(Zwarte) roodstaart
De lente vordert: appels, kersen, meidoorns en vele andere loofbomen botten uit, sleedoorns en krentenboompjes bloeien, pinksterbloemen en dotters bloeien, hazen rammelen, zwartkopjes zingen. De eerste zwaluw bracht geen zomer maar intussen zijn boerenzwaluwen en oeverzwaluwen met vele uit Afrika gearriveerd. Fitissen druppelen binnen en de rest komt op gang: braamsluipers, vliegenvangers, roodstaarten.
In Nederland broeden twee soorten roodstaarten: gekraagde en zwarte. Het zijn twee van onze mooiste vogels. Gekraagde arriveren later dan zwarte roodstaarten, die er in maart al zijn. Die bergvogels vinden in Nederland een rotslandschap dat zich nog altijd uitbreidt met nieuwe overslagcentra en berdrijventerreinen. Dat zal de reden wel zijn dat de vogels hun aantal van naar schatting 14 tot 22 duizend paar op peil weten te houden. Zwarte roodstaarten zijn midden in binnensteden, industriegebieden en bedrijventerreinen te zien. En vooral te horen: hun knarsige lied verraadt hen. Kijk dan omhoog en zie het vogeltje op een nok of in een boom. Vorig jaar hoorde ik er wekenlang een bij de bouwput van het stationsgebied in Groningen.

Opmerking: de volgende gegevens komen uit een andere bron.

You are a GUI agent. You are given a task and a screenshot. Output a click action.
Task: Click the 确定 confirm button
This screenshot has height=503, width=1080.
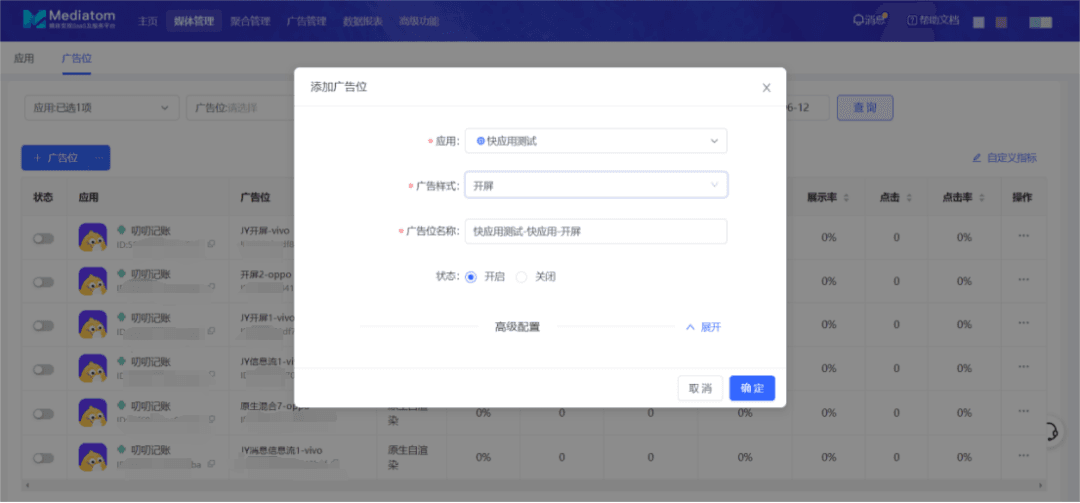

Kennelijk kunnen zwarte roodstaarten genoeg te eten vinden om aan een gezin te kunnen beginnen. Zulke kleine vogels hebben niet veel nodig, maar wij Nederlanders hebben al vele kleine vogelsoorten over de kling gejaagd of het moeilijk gemaakt. Zwarte roodstaarten eten dan ook een breed menu van geleedpotigen.
Dat zo’n prachtig vogeltje niet bedreigd wordt vind ik een opsteker. Het is een hele prestatie van die soort. Laten we zuinig op ze zijn. Wij richten onze nieuwe tuin rommelig in voor insecten en holletjes zijn er in overvloed. En hoor: tijdens het klussen worden we aangemoedigd door het roestige riedeltje van een zwarte roodstaart. Die zit vaak boven in de beuk; goed te zien in de bladerloze krjuin. Check. Nu nog een gekraagde roodstaart!